Upon returning from an ordinary shopping trip to the nearest other small town, I turned to my friend who was driving her car with great composure, we saw each other, yet spoke no word, an unusual pause for us. Words retreated to the shade of our throats; to rest awhile as our eyes focused on the hidden years of forgotten joy washed away by inevitable flash floods of tears.
I found myself slipping into a light blue mood somewhere between grey sky and green lawns. Her absent voice resonating in the hollow heart of the small vehicle, the space filled with a blanket of forgiveness that permeated our common area; we were daughters, we were mothers, women of trust and tedium.
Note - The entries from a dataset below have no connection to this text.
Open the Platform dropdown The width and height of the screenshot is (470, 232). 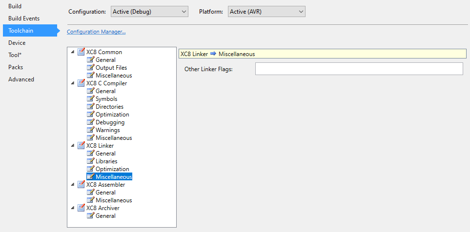266,11
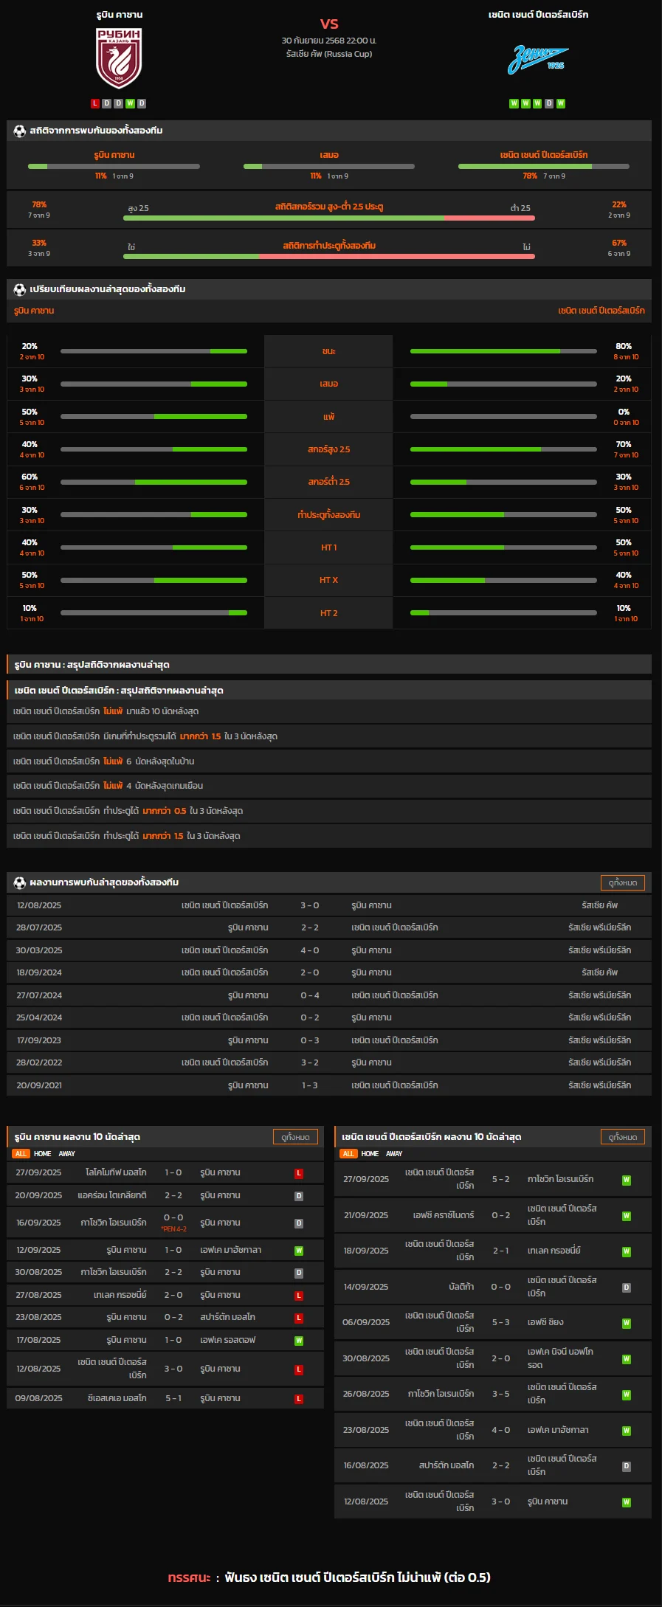Click soccer ball icon beside ผลงานการพบกันล่าสุดของทั้งสองทีม
662x1607 pixels.
tap(20, 882)
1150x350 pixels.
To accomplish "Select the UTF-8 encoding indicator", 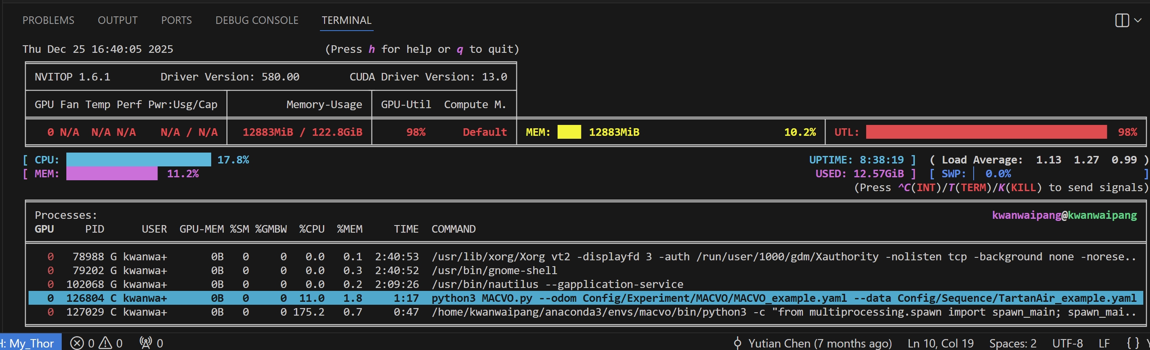I will point(1067,343).
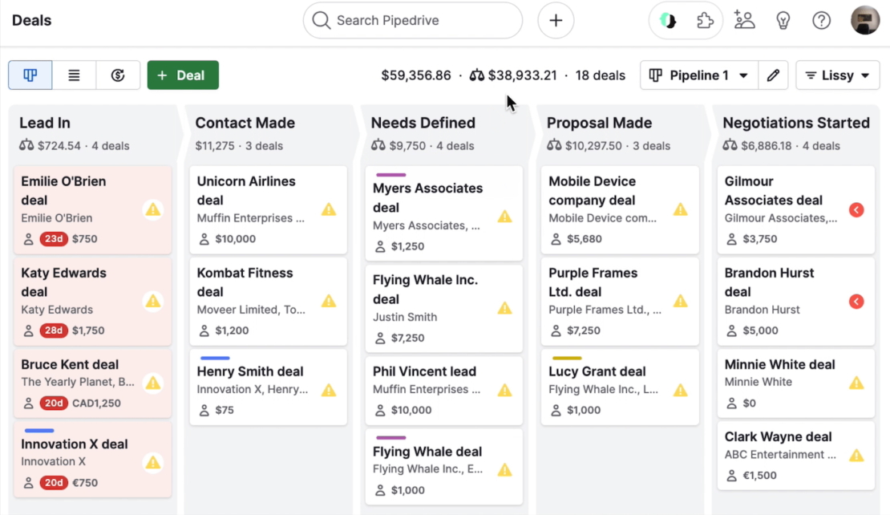Click the add-users invite icon
This screenshot has width=890, height=515.
[745, 20]
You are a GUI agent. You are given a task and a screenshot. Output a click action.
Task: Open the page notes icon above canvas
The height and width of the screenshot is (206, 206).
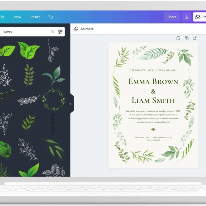click(178, 38)
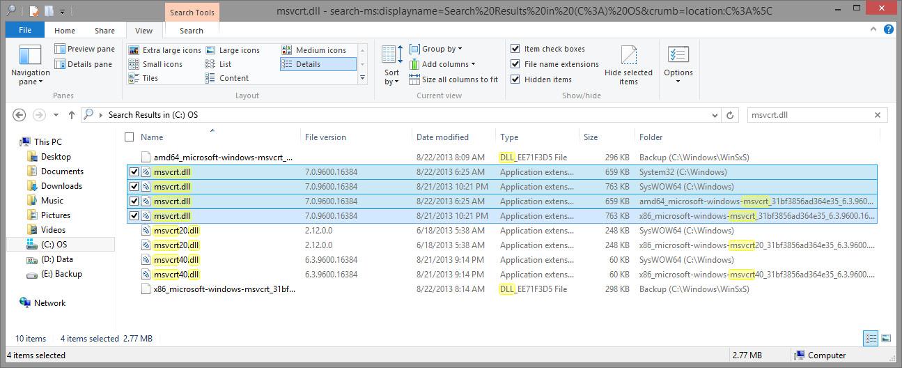This screenshot has height=368, width=902.
Task: Clear the msvcrt.dll search box
Action: [x=878, y=115]
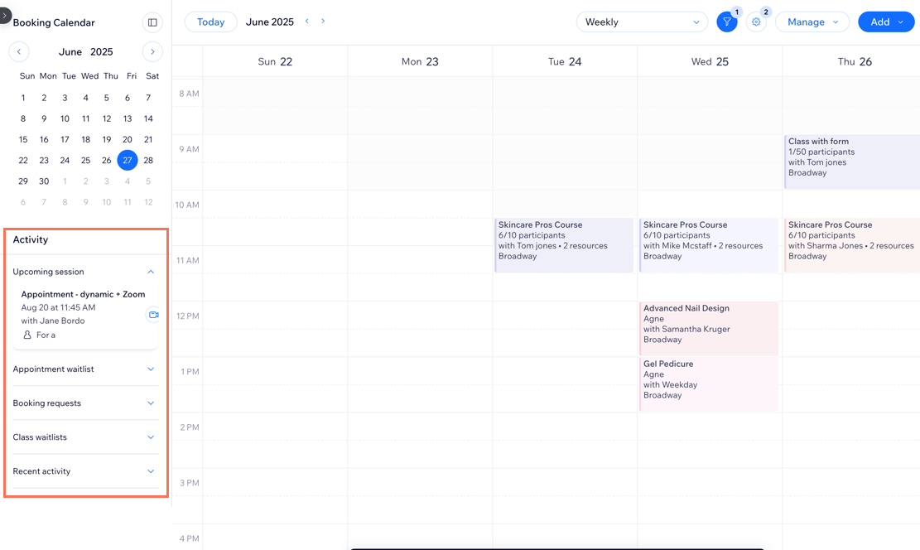Image resolution: width=920 pixels, height=550 pixels.
Task: Open the Weekly view dropdown
Action: 642,22
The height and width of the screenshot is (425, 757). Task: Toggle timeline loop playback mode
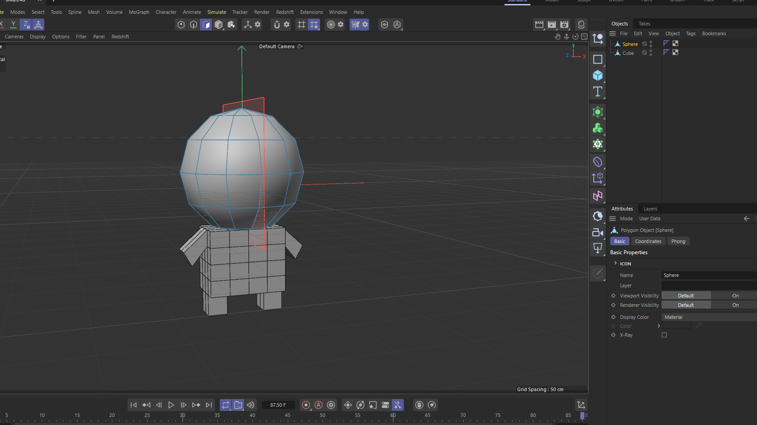click(x=226, y=405)
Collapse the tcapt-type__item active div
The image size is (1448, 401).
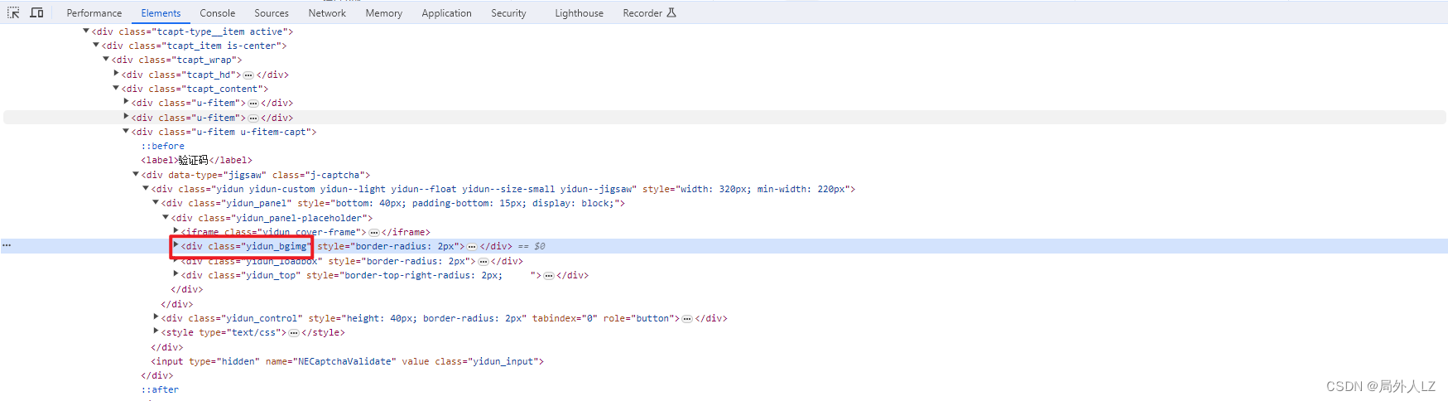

‘Twelve years’, she said’ and not a single tear, then last week’ she confided her impulse to spontaneously allow herself to grieve a flow of what she hesitated to feel as forgiveness;. a strange quietude filling her profile as she drove with hands on the wheel and mind in the past; oddly present, mostly whole.
A rare calm brushed over the day, I knew that the moment would hang about us, unspoken between calls to needs and chores of a tidy life, separate, disparate, yet held aloft by silk threads of a strong yet gentler nature. Trials and trauma swept aside for the passage of our present necessities, we walked in diverse aisles of commercial must; obeying the do, the don’t of shopping lists, and as we resurfaced, we saw in each other the wounded animal, the tender child we had been, and we knew that we had come to the traverse where the road forks away from pain.
Away from years we drag, tears we dry before they swell. Gutted from the spent drama, we fell softly into the routine of cathartic consumption, the food of our days, the taste of common delights affordable to the means of ordinary women in an extraordinary mood. We ditched our worn out truths with a fork, and poked fun at the small miseries of a miserable age in times of televised troubles and never ending wars; we were free.
Free from the need to forgive, free to give the past permission to exit at the nearest overpass. We shook our heads in sympathy for worn out emotions and basked in empathetic acceptance. She reached out to the memory of her own mother, within the depth of her gaze. I silently laid mine to rest across the ocean, inhaling the vapors of one single tear on the car window toward my present world.